AYER Y HOY
AYER
“Al hablar, pues, de los indios, por miserable que sea su existencia y limitado su poder intelectual, no olvidemos que estamos en presencia de nuestros Padres prehistóricos”, afirmó el “padre de la escuela” de la República Argentina, Juan Domingo Sarmiento. Los pueblos originarios como “indios salvajes” previos a la historia nacional, de escaso entendimiento y precario estilo de vida a los que hay que “civilizar”, es un imaginario construido y difundido por medios incisivos: la escuela y los mapas; el periodismo y el discurso histórico. ¿Cuántos ciudadanos mapuches llegan a elegir una profesión? ¿Cuántos llegan a ejercerla? ¿Desde qué paradigma asociamos la sabiduría de un pueblo con un nivel académico propio de la civilización occidental?
Según el Artículo 75, Inciso 17, de la Constitución Nacional, el sistema educativo de la República Argentina reconoce la preexistencia étnica y cultural de los pueblos indígenas argentinos de modo de garantizar el respeto a su identidad y el derecho a una educación bilingüe e intercultural. Sin embargo, según el Ministerio de Educación, Cultura, Ciencia y Tecnología, un 30% de los estudiantes nativos de raíces indígenas desertan de la educación secundaria. Dicha deserción es inducida tanto por urgencias económicas en el ámbito familiar, como por la no identificación con un sistema escolar que rechaza los orígenes culturales del pueblo originario al punto de negar su nombre o ignorarlo por completo.
Nacida de “ancestras” chilenas que desconocían su origen paterno, Martina González Blanco, nativa de San Carlos de Bariloche y Licenciada en Letras por la Universidad de Río Negro, focaliza su mirada en el recuerdo; hay cierta gravedad en su decir, cierta curiosidad por aquello que quisiera saber, pero prefiere dejar atrás: “Muchas personas no conocen sus raíces ni las buscan.

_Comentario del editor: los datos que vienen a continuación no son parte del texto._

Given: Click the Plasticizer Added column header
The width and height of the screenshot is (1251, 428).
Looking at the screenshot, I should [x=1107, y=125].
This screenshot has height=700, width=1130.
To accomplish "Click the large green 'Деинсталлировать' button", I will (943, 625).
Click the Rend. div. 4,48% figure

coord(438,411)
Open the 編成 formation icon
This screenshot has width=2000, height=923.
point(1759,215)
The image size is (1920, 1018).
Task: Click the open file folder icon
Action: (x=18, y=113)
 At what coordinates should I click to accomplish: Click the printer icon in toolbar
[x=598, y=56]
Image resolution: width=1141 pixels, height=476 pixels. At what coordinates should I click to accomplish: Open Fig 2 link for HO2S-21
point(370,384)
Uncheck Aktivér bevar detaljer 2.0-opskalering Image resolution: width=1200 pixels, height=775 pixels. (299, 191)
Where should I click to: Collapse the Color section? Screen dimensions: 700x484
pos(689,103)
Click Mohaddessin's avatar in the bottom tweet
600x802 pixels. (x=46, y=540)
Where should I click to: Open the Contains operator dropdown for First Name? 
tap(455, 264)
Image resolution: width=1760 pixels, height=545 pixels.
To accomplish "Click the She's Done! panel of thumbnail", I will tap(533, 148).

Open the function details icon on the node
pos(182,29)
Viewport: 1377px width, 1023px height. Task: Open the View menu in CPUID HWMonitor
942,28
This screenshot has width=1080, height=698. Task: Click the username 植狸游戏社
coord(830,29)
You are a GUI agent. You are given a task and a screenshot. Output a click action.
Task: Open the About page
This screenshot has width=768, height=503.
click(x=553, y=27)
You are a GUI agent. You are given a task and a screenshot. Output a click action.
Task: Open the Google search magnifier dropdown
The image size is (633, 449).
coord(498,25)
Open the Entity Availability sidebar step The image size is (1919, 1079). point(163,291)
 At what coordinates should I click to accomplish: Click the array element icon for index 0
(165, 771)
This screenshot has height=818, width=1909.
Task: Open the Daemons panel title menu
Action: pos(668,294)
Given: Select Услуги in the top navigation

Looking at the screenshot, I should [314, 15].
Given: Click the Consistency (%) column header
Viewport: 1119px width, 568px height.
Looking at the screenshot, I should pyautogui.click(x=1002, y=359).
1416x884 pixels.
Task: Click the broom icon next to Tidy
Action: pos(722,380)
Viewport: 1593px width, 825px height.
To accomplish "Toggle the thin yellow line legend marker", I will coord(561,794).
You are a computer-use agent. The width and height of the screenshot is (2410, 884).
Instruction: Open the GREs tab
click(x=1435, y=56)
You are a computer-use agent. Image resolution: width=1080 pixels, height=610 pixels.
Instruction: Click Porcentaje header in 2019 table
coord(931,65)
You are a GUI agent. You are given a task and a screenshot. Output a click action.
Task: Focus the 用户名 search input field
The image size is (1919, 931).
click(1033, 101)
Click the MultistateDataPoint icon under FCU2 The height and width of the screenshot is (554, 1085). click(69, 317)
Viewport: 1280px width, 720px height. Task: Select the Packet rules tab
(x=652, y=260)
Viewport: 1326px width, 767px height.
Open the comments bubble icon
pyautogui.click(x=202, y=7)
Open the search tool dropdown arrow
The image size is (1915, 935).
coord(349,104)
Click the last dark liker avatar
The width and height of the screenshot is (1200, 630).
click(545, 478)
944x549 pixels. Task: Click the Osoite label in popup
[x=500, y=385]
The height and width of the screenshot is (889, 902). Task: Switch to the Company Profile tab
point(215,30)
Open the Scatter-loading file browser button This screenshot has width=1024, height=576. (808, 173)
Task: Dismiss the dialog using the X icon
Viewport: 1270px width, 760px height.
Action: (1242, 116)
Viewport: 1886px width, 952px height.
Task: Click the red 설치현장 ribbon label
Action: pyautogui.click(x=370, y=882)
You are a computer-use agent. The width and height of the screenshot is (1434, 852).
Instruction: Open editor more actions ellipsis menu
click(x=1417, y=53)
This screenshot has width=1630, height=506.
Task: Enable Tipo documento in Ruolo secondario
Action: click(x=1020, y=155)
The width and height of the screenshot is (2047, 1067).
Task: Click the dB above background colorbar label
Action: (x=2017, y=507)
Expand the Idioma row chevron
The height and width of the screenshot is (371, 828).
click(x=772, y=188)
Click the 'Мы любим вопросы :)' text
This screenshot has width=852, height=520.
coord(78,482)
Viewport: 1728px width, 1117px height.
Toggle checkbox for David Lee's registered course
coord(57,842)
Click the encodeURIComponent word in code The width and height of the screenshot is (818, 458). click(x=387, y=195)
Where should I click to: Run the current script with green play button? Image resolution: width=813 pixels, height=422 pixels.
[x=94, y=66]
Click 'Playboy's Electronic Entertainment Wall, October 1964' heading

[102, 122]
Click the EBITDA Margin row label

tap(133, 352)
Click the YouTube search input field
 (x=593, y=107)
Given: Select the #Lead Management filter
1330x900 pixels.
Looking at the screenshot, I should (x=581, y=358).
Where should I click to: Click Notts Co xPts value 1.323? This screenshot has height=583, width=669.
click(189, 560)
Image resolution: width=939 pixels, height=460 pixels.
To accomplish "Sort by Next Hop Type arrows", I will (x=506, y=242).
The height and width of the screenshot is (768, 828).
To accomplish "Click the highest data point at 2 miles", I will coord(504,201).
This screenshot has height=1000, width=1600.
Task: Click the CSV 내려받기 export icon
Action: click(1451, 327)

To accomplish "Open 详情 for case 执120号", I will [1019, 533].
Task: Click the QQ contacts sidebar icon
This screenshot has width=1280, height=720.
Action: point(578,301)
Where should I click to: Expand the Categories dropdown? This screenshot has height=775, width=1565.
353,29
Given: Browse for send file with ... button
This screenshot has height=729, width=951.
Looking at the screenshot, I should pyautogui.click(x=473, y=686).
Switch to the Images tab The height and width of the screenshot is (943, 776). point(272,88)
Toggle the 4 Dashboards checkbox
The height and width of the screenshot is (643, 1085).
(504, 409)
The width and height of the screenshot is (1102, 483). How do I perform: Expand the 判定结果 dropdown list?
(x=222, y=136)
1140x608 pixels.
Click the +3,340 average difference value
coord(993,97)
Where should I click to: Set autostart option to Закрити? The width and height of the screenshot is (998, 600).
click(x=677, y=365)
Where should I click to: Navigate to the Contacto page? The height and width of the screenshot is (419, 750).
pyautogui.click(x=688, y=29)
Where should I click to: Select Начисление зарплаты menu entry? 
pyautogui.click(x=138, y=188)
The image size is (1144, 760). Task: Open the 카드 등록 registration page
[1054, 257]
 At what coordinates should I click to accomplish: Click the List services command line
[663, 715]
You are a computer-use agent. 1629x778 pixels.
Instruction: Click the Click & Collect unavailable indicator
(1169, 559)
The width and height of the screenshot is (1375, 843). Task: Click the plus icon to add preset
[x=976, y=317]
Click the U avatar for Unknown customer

Los apellidos se van perdiendo por el mestizaje, por la ausencia del apellido paterno, y por cierto aspecto peyorativo en relación a posibles orígenes indígenas que se quieren ocultar para evitar la burla —nos cuenta Martina—; en la universidad pública percibí más claramente que aquellos compañeros que tenían un alto reconocimiento indígena, vivían sus orígenes desde la lucha, y que habían presentado grandes dificultades para acceder a los espacios universitarios”, aclara.
La conquista al desierto fue la campaña militar realizada en Argentina entre 1878 y 1885. Gesta heroica para muchos por su propensión al desarrollo y la evolución de la economía. Holocausto para muchos otros: los menos oídos, los de voz silenciada. ¿Cómo se genera la brecha social entre identidad nacional y pueblos originarios?
La identidad nacional se conforma, en gran medida, por el denominado “territorio nacional” y sus límites geo-políticos. Walter Mario Delrío, magister en Etno-historia e investigador del CONICET, nos dice en su libro Memorias de la expropiación que “el nacionalismo se constituye en una estructura de sentimiento que transforma el espacio en un ‘suelo patrio’ e interpela a los individuos y a los sujetos colectivos como parte de un carácter nacional.” De tal manera, Walter afirma que el estado marca fronteras entre un interior y un exterior, entre el pueblo – nación y otro diferente, posible enemigo o “tribu”: “La tribu funcionó como criterio de distinción del enemigo durante las campañas militares y, al finalizar éstas, como identificación del otro interno cuyas ‘diferencias’ legitimarían el programa civilizatorio estatal”, afirma Walter Delrio. La “tribu”, por tanto, se constituye por aquellos que no forman parte de ese “territorio nacional”, por el “otro indígena” o enemigo interno cuya extinción fue legitimada estatalmente mediante el sometimiento “civilizatorio” en la escuela argentina, en campos de concentración y colonias. La escuela como institución que inculca el ser nacional y la “igualdad” fue, entonces, el espacio que impartía un paradigma de “civilización” por negación de las diferencias, por negación de las culturas consideradas inferiores o “bárbaras”.